Take this quiz to find out if you are one of the 33% living with chronic kidney disease https://www.kidney.org/phi/form?version=awareness



Celebrate a world of flavor!

Tex-Mex Tofu Scramble

Makes: 4 servings


Per serving: Calories 215, Protein 12 g, Sodium 247 mg, Potassium 262 mg, Phosphorus 71 mg


Ingredients

8 oz of firm or extra firm tofu

1 tsp chili powder

1 tsp cumin

1 tsp black pepper

3/4 tsp turmeric

1/4 tsp garlic powder

2 TBSP olive oil

1/2 yellow or red onion, chopped

1 bell pepper, chopped

1/2 can black beans, drained and rinsed


Directions

  1. Drain tofu. Pat tofu dry and roll in a clean, absorbent towel with something heavy on top, such as a cast-iron skillet, for 15 minutes.
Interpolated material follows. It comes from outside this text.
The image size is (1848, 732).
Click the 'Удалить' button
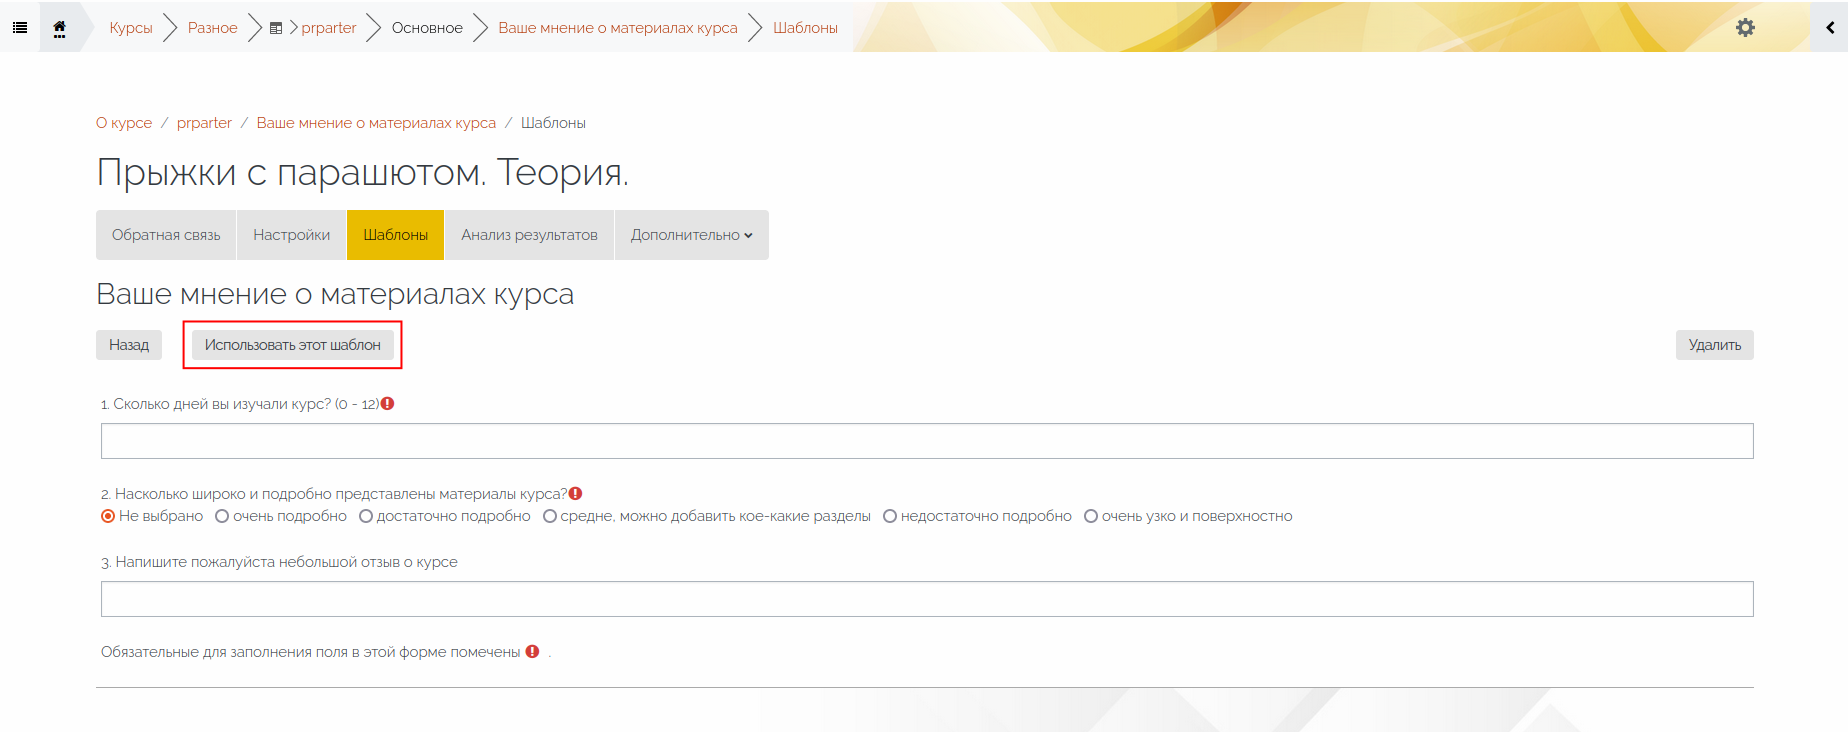click(x=1715, y=345)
  2. While tofu is draining, measure spices and mix in a small bowl. Set aside.

  3. Warm a large skillet over medium heat and prep onion and bell pepper. Once the skillet is hot, add olive oil, onion, and red pepper. Stir occasionally and cook until softened about 5 minutes.

  4. While the vegetables cook, unwrap tofu and use a fork to crumble into bite-sized pieces.

  5. Use a spatula to move the veggies to one side of the pan and add tofu. Sauté for 2 minutes, then add the spices and black beans. Stir everything together immediately and cook for another 5-7 minutes until tofu is slightly browned.

  6. Serve immediately with the toast and fruit. Stays fresh 2-3 days in the refrigerator or freezer for up to 1 month and reheat on the stovetop or in the microwave.